***** GIVEN RECORDS *****
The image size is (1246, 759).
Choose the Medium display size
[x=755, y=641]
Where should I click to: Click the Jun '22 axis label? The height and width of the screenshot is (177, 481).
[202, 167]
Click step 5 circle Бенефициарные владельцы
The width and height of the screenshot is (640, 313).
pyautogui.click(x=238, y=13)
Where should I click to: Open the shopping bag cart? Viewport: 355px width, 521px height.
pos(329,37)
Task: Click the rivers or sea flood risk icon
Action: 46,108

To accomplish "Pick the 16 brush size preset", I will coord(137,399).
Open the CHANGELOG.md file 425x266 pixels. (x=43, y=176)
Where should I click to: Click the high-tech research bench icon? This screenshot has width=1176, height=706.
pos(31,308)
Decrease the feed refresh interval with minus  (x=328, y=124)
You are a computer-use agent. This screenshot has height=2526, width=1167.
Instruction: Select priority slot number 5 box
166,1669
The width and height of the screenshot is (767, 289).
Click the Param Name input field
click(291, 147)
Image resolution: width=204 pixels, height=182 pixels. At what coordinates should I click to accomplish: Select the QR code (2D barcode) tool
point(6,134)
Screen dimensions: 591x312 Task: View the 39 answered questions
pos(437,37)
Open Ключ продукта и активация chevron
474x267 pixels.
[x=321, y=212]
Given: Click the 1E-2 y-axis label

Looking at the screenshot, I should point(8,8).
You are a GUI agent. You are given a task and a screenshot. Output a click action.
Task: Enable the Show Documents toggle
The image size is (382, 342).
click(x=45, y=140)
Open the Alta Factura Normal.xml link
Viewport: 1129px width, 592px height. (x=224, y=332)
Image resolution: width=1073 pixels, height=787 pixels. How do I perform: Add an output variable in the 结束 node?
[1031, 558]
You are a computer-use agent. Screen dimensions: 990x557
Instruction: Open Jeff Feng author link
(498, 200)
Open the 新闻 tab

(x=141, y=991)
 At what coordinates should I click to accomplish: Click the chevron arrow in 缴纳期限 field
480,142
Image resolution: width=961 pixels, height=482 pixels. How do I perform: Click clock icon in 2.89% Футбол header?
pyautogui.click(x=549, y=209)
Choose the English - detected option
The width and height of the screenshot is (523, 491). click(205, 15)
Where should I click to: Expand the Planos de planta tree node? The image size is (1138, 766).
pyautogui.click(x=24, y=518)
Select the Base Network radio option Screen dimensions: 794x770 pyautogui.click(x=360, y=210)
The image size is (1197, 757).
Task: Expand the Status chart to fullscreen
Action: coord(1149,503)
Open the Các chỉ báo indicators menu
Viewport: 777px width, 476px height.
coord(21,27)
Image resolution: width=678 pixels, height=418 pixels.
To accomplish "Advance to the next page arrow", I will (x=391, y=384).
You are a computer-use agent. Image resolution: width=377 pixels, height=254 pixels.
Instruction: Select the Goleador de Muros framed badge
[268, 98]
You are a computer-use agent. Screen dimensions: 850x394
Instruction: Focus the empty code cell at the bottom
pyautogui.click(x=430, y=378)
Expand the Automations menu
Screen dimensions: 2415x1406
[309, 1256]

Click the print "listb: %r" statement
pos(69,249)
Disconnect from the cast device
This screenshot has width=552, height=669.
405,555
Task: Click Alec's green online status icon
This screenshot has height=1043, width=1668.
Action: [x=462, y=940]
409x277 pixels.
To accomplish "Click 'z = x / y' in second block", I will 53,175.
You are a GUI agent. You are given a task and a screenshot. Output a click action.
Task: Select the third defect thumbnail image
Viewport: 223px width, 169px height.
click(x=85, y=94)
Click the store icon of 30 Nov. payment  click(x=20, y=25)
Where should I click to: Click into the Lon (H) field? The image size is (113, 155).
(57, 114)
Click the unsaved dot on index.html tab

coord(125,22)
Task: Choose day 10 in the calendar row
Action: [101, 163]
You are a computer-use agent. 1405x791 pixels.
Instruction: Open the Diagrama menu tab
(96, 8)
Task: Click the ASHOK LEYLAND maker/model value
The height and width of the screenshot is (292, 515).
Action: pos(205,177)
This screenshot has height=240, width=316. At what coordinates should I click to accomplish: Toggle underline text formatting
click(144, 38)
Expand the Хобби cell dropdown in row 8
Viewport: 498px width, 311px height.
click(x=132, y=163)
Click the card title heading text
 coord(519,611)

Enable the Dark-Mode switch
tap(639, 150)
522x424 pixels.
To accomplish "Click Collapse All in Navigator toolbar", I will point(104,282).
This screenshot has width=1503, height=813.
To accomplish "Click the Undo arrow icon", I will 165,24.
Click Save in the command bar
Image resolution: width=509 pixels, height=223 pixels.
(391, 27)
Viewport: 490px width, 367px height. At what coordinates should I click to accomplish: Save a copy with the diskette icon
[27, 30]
*****
■ **EXERCISE GOAL**: Could you retype all of the records above exactly as they appear?

■ **ANSWER FOR THIS EXERCISE**:
The image size is (1246, 759).
Choose the Medium display size
[x=755, y=641]
Where should I click to: Click the Jun '22 axis label? The height and width of the screenshot is (177, 481).
[202, 167]
Click step 5 circle Бенефициарные владельцы
The width and height of the screenshot is (640, 313).
pyautogui.click(x=238, y=13)
Where should I click to: Open the shopping bag cart? Viewport: 355px width, 521px height.
pos(329,37)
Task: Click the rivers or sea flood risk icon
Action: 46,108

To accomplish "Pick the 16 brush size preset", I will coord(137,399).
Open the CHANGELOG.md file 425x266 pixels. (x=43, y=176)
Where should I click to: Click the high-tech research bench icon? This screenshot has width=1176, height=706.
pos(31,308)
Decrease the feed refresh interval with minus  (x=328, y=124)
You are a computer-use agent. This screenshot has height=2526, width=1167.
Instruction: Select priority slot number 5 box
166,1669
The width and height of the screenshot is (767, 289).
Click the Param Name input field
click(291, 147)
Image resolution: width=204 pixels, height=182 pixels. At what coordinates should I click to accomplish: Select the QR code (2D barcode) tool
point(6,134)
Screen dimensions: 591x312 Task: View the 39 answered questions
pos(437,37)
Open Ключ продукта и активация chevron
474x267 pixels.
[x=321, y=212]
Given: Click the 1E-2 y-axis label

Looking at the screenshot, I should point(8,8).
You are a GUI agent. You are given a task and a screenshot. Output a click action.
Task: Enable the Show Documents toggle
The image size is (382, 342).
click(x=45, y=140)
Open the Alta Factura Normal.xml link
Viewport: 1129px width, 592px height. (x=224, y=332)
Image resolution: width=1073 pixels, height=787 pixels. How do I perform: Add an output variable in the 结束 node?
[1031, 558]
You are a computer-use agent. Screen dimensions: 990x557
Instruction: Open Jeff Feng author link
(498, 200)
Open the 新闻 tab

(x=141, y=991)
 At what coordinates should I click to accomplish: Click the chevron arrow in 缴纳期限 field
480,142
Image resolution: width=961 pixels, height=482 pixels. How do I perform: Click clock icon in 2.89% Футбол header?
pyautogui.click(x=549, y=209)
Choose the English - detected option
The width and height of the screenshot is (523, 491). click(205, 15)
Where should I click to: Expand the Planos de planta tree node? The image size is (1138, 766).
pyautogui.click(x=24, y=518)
Select the Base Network radio option Screen dimensions: 794x770 pyautogui.click(x=360, y=210)
The image size is (1197, 757).
Task: Expand the Status chart to fullscreen
Action: coord(1149,503)
Open the Các chỉ báo indicators menu
Viewport: 777px width, 476px height.
coord(21,27)
Image resolution: width=678 pixels, height=418 pixels.
To accomplish "Advance to the next page arrow", I will (x=391, y=384).
You are a computer-use agent. Image resolution: width=377 pixels, height=254 pixels.
Instruction: Select the Goleador de Muros framed badge
[268, 98]
You are a computer-use agent. Screen dimensions: 850x394
Instruction: Focus the empty code cell at the bottom
pyautogui.click(x=430, y=378)
Expand the Automations menu
Screen dimensions: 2415x1406
[309, 1256]

Click the print "listb: %r" statement
pos(69,249)
Disconnect from the cast device
This screenshot has width=552, height=669.
405,555
Task: Click Alec's green online status icon
This screenshot has height=1043, width=1668.
Action: [x=462, y=940]
409x277 pixels.
To accomplish "Click 'z = x / y' in second block", I will 53,175.
You are a GUI agent. You are given a task and a screenshot. Output a click action.
Task: Select the third defect thumbnail image
Viewport: 223px width, 169px height.
click(x=85, y=94)
Click the store icon of 30 Nov. payment  click(x=20, y=25)
Where should I click to: Click into the Lon (H) field? The image size is (113, 155).
(57, 114)
Click the unsaved dot on index.html tab

coord(125,22)
Task: Choose day 10 in the calendar row
Action: [101, 163]
You are a computer-use agent. 1405x791 pixels.
Instruction: Open the Diagrama menu tab
(96, 8)
Task: Click the ASHOK LEYLAND maker/model value
The height and width of the screenshot is (292, 515).
Action: pos(205,177)
This screenshot has height=240, width=316. At what coordinates should I click to accomplish: Toggle underline text formatting
click(144, 38)
Expand the Хобби cell dropdown in row 8
Viewport: 498px width, 311px height.
click(x=132, y=163)
Click the card title heading text
 coord(519,611)

Enable the Dark-Mode switch
tap(639, 150)
522x424 pixels.
To accomplish "Click Collapse All in Navigator toolbar", I will point(104,282).
This screenshot has width=1503, height=813.
To accomplish "Click the Undo arrow icon", I will 165,24.
Click Save in the command bar
Image resolution: width=509 pixels, height=223 pixels.
(391, 27)
Viewport: 490px width, 367px height. At what coordinates should I click to accomplish: Save a copy with the diskette icon
[27, 30]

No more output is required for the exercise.